Hypertension is a perplexing multiorgan disease involving renal primary pathology and enhanced angiotensin II vascular reactivity. Here, we report that a novel form of a local Ca2+ signaling in arterial smooth muscle is linked to the development of angiotensin II–induced hypertension. Long openings and reopenings of L-type Ca2+ channels in arterial myocytes produce stuttering persistent Ca2+ sparklets that increase Ca2+ influx and vascular tone. These stuttering persistent Ca2+ sparklets arise from the molecular interactions between the L-type Ca2+ channel and protein kinase C
at only a few subsarcolemmal regions in resistance arteries. We have identified AKAP150 as the key protein, which targets protein kinase C
to the L-type Ca2+ channels and thereby enables its regulatory function.

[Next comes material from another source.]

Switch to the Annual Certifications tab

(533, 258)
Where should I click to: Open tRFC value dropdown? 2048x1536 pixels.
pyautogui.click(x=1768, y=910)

Accordingly, AKAP150 knockout mice (AKAP150-/-) were found to lack persistent Ca2+ sparklets and have lower arterial wall intracellular calcium ([Ca2+]i) and decreased myogenic tone. Furthermore, AKAP150-/- mice were hypotensive and did not develop angiotensin II–induced hypertension. We conclude that local control of L-type Ca2+ channel function is regulated by AKAP150-targeted protein kinase C
signaling, which controls stuttering persistent Ca2+ influx, vascular tone, and blood pressure under physiological conditions and underlies angiotensin II–dependent hypertension.